_EXERCISE AIM:_ Report all lines of the data below that hold the word "Main".

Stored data
-- Opening Marker --

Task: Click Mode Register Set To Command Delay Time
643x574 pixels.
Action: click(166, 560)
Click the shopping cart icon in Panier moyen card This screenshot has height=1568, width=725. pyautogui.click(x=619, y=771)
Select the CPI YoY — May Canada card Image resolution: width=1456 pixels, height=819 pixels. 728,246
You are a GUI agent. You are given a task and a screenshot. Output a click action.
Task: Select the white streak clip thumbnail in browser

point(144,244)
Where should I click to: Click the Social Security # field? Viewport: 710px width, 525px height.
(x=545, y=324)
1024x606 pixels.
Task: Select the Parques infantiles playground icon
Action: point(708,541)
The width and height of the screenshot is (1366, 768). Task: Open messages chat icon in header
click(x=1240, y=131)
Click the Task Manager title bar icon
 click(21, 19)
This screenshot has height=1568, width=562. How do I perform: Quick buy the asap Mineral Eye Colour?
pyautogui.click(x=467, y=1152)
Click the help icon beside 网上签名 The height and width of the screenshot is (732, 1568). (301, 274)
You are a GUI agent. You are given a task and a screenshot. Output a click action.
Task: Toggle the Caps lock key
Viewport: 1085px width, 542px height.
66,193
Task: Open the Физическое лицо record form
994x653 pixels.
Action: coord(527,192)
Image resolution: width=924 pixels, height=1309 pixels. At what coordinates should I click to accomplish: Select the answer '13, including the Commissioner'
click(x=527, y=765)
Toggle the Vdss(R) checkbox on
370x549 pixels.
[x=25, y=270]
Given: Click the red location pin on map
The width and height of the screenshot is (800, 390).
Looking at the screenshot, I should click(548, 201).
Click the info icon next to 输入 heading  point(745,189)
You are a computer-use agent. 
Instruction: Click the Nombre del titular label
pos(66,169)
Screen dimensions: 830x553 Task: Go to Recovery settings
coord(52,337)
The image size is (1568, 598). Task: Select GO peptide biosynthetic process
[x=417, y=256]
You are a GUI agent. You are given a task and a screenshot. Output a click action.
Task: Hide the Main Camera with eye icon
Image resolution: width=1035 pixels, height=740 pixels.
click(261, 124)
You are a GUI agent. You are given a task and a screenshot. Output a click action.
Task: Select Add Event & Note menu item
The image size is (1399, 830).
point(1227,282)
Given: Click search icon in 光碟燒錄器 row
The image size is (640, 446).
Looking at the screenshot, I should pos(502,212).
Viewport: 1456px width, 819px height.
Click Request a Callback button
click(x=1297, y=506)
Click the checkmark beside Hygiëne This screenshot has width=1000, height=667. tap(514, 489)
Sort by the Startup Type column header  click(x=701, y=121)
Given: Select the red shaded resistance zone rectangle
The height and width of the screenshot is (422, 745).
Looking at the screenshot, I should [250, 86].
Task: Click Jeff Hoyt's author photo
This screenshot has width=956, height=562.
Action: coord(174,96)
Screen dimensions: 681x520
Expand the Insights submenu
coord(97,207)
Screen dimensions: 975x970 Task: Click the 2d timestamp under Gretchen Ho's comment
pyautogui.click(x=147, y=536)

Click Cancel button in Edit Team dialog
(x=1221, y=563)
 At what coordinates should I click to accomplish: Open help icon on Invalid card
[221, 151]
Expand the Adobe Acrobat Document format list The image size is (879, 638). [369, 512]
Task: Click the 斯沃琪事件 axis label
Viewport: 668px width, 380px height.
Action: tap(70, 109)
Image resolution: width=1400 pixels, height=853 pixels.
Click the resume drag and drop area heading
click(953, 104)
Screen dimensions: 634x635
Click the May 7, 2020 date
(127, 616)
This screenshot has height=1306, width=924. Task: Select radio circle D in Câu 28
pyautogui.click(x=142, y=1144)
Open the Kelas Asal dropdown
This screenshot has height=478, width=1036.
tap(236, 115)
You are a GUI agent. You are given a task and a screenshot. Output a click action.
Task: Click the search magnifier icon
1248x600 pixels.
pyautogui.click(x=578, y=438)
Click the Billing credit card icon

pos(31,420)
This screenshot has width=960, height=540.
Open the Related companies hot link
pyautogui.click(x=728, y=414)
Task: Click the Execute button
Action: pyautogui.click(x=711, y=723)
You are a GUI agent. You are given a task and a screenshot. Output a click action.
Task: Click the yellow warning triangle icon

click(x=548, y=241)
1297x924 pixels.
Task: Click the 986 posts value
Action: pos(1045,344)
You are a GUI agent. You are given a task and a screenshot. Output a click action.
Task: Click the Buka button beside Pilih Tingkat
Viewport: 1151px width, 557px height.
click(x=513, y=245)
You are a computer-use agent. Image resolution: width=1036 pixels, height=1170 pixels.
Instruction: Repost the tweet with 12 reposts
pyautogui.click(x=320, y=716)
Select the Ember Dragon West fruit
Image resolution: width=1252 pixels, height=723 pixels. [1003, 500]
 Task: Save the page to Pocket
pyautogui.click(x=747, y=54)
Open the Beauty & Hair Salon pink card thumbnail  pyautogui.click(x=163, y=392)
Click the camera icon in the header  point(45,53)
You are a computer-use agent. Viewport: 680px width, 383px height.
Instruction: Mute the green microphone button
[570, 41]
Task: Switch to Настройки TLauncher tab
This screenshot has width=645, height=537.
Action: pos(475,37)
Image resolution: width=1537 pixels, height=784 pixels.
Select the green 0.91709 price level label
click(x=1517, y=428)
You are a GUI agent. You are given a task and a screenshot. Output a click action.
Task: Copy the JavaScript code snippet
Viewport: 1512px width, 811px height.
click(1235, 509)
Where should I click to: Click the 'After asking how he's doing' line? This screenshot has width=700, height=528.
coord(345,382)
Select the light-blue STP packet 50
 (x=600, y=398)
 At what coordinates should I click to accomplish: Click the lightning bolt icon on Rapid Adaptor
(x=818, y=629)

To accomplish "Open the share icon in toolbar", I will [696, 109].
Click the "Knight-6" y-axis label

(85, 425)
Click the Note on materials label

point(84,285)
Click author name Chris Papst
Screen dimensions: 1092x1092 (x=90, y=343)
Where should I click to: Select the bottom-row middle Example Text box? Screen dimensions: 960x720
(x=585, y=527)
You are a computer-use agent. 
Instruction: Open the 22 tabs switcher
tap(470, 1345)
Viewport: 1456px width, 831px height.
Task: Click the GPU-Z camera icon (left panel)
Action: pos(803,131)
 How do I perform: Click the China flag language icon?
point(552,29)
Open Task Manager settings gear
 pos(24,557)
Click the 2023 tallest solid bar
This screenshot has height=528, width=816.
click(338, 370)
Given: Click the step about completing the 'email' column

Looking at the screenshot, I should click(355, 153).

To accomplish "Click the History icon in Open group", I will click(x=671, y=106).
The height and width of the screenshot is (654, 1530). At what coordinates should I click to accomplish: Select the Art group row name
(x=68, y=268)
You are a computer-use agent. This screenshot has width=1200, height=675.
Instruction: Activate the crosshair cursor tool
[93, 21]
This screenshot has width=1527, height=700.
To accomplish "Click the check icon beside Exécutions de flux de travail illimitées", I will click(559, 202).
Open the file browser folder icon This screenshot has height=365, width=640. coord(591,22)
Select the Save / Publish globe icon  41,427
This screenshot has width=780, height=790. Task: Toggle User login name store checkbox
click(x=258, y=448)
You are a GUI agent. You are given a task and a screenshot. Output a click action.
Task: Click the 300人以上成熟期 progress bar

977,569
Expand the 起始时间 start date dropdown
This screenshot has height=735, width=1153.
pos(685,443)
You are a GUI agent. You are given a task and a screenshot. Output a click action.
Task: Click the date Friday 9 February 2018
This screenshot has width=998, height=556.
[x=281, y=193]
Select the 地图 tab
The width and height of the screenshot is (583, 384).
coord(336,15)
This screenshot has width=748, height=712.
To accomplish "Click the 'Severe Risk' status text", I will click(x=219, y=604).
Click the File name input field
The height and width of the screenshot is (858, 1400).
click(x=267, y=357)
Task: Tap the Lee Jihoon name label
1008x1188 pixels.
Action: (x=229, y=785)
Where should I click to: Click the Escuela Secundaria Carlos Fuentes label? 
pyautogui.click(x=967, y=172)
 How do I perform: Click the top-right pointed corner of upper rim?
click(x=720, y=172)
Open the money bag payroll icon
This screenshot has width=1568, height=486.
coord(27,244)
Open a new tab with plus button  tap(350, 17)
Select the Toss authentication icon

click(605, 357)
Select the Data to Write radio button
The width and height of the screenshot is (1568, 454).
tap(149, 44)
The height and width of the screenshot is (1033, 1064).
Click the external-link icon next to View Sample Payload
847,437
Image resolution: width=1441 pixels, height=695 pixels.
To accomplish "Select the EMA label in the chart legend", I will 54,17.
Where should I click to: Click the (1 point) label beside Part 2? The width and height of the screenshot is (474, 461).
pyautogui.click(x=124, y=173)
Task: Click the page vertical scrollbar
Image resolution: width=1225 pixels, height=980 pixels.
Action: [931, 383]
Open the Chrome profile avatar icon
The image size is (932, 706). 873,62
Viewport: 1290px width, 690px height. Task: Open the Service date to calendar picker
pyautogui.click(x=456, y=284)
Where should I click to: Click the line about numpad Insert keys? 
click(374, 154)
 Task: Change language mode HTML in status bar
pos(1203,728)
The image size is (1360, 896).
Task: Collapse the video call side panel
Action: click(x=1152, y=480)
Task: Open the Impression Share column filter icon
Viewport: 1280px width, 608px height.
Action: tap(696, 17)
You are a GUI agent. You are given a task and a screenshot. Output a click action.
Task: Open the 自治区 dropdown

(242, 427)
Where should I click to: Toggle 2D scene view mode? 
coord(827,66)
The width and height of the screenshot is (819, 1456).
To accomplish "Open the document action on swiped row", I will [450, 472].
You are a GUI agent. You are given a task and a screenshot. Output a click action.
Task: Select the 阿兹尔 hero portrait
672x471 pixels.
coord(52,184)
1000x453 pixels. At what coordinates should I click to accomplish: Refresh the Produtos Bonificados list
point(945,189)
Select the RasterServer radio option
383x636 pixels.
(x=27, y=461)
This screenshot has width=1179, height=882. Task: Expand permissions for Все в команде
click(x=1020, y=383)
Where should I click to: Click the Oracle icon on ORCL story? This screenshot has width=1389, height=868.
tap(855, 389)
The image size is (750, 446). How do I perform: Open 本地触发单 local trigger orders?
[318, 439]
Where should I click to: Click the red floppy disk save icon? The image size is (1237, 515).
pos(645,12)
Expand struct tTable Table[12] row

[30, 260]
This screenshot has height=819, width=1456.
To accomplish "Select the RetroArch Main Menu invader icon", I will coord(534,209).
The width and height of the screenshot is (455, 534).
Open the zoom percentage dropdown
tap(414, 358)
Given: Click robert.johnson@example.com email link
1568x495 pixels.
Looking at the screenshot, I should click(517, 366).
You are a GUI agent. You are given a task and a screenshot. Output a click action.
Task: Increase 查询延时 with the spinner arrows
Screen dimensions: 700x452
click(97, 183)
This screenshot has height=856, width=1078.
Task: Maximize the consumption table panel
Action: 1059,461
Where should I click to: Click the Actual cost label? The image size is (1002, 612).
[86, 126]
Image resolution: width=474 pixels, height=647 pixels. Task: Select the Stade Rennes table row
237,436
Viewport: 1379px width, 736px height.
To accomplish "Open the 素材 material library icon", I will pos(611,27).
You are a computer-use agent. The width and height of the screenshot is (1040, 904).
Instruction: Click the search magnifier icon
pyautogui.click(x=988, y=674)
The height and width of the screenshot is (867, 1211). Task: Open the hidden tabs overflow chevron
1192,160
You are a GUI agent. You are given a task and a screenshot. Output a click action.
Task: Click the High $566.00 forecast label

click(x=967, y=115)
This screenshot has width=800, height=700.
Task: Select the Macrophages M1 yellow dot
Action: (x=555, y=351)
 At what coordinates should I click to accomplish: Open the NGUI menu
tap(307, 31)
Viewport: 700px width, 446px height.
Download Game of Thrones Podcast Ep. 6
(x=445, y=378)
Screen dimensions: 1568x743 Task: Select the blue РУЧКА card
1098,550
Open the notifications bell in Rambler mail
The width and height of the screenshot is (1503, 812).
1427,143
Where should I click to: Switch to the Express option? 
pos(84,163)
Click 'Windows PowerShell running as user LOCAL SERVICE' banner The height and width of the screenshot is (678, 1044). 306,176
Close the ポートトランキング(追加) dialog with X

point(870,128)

-- Closing Marker --

_FINISHED EXERCISE:_
Task: Hide the Main Camera with eye icon
To accomplish "Select the RetroArch Main Menu invader icon", I will coord(534,209).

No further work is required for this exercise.